In this wikipedia page about SSE2, we can found:

The FPU (x87) instructions usually store intermediate results with 80 bits of precision. When legacy FPU software algorithms are ported to SSE2, certain combinations of math operations or input datasets can result in measurable numerical deviation: this is of critical importance to scientific computations, if the calculation results must be compared against results generated from a different machine architecture.

A simple recompilation of PhysX using SSE2 instruction set might lead to some incorrect calculation results, maybe this is an element of anwser…

Bryan Del Rizzo (NVIDIA senior PR manager), in this article, said that PhysX 3.x SDK, the new major branch of the PhysX engine SDK, will enable SSE code by default. What’s more, the forthcoming PhysX 3.x SDK will introduce new automatic multi-threading (for multi-core CPUs) support.

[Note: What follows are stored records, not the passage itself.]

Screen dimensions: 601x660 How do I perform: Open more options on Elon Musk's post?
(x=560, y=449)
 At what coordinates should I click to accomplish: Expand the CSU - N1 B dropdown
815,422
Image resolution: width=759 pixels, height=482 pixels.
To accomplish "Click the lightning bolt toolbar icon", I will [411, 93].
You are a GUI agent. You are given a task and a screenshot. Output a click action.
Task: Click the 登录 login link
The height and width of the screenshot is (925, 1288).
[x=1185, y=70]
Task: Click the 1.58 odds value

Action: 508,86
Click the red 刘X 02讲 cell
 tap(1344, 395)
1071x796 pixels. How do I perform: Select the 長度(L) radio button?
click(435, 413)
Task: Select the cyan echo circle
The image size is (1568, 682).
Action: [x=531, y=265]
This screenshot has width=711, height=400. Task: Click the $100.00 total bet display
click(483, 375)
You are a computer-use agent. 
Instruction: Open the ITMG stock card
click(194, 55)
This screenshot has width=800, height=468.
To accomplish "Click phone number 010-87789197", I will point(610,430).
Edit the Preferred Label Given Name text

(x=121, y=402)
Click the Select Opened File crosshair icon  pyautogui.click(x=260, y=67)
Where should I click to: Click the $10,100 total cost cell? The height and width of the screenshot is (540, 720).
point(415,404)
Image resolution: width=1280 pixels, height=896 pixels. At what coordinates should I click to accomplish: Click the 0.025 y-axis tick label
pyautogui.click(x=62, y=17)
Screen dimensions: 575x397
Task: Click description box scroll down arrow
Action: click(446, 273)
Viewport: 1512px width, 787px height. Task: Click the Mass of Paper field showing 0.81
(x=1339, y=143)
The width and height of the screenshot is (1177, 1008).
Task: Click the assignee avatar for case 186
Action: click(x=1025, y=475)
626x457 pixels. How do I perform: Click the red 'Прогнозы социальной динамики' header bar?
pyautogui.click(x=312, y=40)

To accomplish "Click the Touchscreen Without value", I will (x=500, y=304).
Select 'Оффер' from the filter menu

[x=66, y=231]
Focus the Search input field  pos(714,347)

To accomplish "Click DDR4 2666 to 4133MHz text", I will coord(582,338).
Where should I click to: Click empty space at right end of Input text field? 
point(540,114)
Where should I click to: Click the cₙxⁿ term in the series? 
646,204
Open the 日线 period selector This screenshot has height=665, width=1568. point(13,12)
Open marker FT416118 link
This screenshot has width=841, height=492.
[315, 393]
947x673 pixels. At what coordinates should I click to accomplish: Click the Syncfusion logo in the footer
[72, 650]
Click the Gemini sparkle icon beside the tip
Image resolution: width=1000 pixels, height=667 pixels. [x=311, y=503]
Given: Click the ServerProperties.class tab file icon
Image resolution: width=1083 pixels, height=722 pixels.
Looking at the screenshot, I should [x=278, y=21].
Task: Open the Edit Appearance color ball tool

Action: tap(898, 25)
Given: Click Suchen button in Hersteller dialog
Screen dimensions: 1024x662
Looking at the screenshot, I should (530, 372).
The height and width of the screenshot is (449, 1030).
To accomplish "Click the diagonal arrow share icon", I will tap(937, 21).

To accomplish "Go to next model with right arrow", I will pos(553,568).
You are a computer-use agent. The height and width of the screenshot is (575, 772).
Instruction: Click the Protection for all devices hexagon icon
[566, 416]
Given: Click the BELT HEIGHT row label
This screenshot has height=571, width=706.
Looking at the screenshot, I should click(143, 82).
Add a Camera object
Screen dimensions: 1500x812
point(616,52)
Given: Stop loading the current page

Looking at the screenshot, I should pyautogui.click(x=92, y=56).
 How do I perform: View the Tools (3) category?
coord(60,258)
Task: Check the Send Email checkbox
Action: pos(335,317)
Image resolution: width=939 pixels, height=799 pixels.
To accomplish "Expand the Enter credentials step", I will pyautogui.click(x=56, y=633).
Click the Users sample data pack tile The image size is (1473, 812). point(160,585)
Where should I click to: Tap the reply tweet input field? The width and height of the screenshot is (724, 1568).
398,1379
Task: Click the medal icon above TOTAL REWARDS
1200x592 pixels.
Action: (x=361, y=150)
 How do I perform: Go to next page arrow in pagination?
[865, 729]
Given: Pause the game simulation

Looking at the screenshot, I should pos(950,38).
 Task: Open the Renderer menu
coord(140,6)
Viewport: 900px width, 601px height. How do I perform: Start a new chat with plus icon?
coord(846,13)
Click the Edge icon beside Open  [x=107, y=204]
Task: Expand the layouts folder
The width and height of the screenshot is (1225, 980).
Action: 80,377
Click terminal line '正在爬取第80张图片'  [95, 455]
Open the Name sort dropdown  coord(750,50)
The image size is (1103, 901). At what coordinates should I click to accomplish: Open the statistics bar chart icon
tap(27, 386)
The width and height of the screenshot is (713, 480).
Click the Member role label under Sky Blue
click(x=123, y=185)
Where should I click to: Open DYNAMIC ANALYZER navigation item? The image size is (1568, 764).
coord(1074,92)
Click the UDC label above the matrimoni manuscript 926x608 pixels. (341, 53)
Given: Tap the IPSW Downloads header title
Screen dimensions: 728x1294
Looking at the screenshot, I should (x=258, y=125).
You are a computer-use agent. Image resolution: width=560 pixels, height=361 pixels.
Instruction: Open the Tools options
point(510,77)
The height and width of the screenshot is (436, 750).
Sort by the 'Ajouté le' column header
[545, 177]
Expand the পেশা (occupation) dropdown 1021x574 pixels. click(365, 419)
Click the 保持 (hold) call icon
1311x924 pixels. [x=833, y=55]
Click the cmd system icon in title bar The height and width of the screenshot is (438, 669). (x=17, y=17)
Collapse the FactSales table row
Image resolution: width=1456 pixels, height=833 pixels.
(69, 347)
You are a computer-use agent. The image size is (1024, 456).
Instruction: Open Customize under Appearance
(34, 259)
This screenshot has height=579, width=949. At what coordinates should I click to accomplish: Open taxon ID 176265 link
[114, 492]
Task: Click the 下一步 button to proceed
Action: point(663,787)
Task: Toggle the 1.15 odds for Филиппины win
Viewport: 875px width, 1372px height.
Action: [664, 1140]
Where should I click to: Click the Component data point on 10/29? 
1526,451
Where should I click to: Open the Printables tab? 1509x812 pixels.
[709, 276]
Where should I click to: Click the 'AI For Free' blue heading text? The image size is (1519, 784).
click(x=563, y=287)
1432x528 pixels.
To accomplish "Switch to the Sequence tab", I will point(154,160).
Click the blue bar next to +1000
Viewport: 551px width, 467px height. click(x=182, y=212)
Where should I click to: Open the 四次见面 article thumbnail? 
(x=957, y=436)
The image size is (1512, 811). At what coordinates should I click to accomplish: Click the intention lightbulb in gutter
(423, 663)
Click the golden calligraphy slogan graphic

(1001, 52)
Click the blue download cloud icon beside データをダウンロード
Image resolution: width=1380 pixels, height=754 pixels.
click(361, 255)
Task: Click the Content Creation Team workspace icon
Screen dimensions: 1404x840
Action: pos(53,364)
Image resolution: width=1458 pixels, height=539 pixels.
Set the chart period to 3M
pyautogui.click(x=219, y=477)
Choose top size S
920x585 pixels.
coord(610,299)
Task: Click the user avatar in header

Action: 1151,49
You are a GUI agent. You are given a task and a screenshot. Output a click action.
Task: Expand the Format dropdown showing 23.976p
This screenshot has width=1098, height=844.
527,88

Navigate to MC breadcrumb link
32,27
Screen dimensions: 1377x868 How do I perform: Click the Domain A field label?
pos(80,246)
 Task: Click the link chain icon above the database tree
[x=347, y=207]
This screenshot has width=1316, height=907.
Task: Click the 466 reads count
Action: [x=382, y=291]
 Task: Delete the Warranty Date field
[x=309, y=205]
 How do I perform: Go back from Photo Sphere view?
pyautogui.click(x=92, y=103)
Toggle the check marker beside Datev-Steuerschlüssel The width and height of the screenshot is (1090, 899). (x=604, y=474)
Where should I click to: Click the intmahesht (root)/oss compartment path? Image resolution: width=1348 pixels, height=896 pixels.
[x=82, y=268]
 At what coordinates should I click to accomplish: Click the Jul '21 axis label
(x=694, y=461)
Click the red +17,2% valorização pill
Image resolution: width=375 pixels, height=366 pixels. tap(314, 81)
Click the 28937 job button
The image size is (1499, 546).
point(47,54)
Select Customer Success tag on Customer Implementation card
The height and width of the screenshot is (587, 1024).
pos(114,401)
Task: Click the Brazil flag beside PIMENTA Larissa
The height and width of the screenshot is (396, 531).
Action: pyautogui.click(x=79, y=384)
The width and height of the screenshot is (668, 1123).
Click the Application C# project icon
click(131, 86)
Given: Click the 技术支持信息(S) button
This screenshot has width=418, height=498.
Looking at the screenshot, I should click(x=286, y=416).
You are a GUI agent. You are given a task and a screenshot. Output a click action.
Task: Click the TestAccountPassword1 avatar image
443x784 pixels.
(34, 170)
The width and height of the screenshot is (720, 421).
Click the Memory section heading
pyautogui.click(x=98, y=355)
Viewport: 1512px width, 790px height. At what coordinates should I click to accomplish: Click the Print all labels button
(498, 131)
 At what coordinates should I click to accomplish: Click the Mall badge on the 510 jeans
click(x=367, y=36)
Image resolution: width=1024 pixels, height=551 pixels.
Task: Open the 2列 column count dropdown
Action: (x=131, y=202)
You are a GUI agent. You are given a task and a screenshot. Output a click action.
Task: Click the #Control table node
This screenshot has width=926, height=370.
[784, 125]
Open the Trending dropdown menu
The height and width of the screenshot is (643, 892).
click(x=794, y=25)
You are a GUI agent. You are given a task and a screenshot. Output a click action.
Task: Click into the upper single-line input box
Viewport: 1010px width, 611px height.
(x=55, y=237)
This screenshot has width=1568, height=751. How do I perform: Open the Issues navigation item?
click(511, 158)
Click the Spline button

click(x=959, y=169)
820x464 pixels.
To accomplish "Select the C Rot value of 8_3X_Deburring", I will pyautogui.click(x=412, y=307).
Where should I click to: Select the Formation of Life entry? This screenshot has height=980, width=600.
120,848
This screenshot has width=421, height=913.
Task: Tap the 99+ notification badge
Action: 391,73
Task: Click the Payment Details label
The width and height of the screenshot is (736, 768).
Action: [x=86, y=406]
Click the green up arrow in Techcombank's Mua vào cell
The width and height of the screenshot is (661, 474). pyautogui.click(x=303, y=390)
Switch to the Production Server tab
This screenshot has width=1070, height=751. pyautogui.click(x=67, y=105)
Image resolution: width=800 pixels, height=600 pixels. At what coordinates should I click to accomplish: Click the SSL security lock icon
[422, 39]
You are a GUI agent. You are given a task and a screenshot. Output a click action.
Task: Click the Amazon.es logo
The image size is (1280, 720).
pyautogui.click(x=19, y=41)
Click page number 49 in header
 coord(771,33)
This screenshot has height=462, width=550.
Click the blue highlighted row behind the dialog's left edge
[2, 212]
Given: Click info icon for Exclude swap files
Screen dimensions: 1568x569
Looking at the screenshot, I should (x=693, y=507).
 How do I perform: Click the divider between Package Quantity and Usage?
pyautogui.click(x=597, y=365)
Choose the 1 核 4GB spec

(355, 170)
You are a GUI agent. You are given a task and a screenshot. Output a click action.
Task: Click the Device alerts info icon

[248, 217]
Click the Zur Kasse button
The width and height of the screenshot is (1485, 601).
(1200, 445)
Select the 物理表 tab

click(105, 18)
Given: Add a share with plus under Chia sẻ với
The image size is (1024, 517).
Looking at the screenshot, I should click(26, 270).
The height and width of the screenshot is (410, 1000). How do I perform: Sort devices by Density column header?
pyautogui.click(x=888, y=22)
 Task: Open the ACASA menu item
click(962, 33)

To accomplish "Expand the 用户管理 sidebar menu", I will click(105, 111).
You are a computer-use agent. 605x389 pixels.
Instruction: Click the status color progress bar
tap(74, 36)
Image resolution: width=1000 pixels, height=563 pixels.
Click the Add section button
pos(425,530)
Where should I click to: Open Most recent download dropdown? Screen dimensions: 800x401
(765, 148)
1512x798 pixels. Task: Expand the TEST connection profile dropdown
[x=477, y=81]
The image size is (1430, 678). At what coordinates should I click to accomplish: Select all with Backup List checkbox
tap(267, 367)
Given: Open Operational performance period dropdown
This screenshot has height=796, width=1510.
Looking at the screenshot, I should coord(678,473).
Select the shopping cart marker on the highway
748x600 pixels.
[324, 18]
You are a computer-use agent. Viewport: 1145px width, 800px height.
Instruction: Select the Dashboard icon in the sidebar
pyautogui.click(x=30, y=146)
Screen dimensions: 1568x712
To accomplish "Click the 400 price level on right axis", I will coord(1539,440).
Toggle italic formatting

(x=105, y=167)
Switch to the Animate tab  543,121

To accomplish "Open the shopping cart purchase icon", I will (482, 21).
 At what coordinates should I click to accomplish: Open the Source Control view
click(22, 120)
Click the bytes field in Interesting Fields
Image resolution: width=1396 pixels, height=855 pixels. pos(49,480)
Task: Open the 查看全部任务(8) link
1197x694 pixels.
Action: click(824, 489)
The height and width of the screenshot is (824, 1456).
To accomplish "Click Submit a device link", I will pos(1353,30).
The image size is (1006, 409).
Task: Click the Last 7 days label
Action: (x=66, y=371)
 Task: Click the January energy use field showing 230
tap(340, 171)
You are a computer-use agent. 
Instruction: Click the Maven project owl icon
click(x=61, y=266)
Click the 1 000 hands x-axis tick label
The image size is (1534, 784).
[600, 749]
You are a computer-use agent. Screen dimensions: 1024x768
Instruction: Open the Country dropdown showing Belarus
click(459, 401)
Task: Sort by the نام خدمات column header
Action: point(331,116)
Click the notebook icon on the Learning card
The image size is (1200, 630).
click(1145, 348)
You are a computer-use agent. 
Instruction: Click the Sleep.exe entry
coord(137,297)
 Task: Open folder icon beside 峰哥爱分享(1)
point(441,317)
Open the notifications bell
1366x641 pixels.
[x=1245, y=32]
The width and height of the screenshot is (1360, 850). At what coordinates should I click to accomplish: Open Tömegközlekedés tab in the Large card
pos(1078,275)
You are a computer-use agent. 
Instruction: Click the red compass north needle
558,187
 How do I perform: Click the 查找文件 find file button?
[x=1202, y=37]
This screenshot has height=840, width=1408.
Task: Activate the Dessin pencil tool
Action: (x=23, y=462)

The new SDK will automatically take advantage of however many cores are available, or the number of cores set by the developer, and will also provide the option of a “thread pool” from which “the physics simulation can draw resources that run across all cores.”

I can’t wait to test the PhysX 3.0 SDK and of course to update FluidMark as well.

I did some PhysX CPU tests with FluidMark 1.2.0 by varying the number of particles. I used 3 emitters in order to fully load all X9650 cores. Here are the results:

Test bed:
– CPU: Quad core X9650 @ 3GHz (default clock)
– Windows 7 64-bit
– GPU 1: GTX 480
– GPU 2: GT 240 (dedicated PhysX card)

Common FluidMark settings: 3 emitters, PhysX multi-core ON, Async mode ON, 60sec, 1024×768 windowed.

120,000 particles
– GTX 480: PhysX: 175 (29 SPS) – GraphX: 347 (57 FPS)
– GT 240: PhysX: 86 (14 SPS) – GraphX: 539 (88 FPS)
– CPU: PhysX: 22 (3 SPS) – GraphX: 580 (95 FPS)

10,000 particles
– GTX 480: PhysX: 1312 (215 SPS) – GraphX: 2699 (443 FPS)
– GT 240: PhysX: 935 (153 SPS) – GraphX: 2953 (484 FPS)
– CPU: PhysX: 476 (77 SPS) – GraphX: 2749 (450 FPS)

5,000 particles
– GTX 480: PhysX: 1873 (307 SPS) – GraphX: 3391 (556 FPS)
– GT 240: PhysX: 1607 (263 SPS) – GraphX: 3620 (593 FPS)
– CPU: PhysX: 1311 (214 SPS) – GraphX: 3237 (530 FPS)

With many particles (120k), CPU PhysX is behind GPU PhysX and SSE code won’t change nothing. But it’s another story with few particles (5k): 214 SPS for the CPU and 263 SPS for the GT 240. And if SSE really improves the speed, maybe a CPU could dominate a GeForce in PhysX simulations…

Let’s wait for PhysX 3.0 SDK and FluidMark update 😉

We have to keep in mind that PhysX CPU is very important because many kind of simulations are not GPU accelerated like rigid body collisions. Rigid body collisions are processed only by the CPU and, for sure, a gain in math functions would be very appreciated.

GeeXLab - PhysX rigid body collisions demo
GeeXLab – PhysX rigid body collisions demo – I will release the demo shortly 😉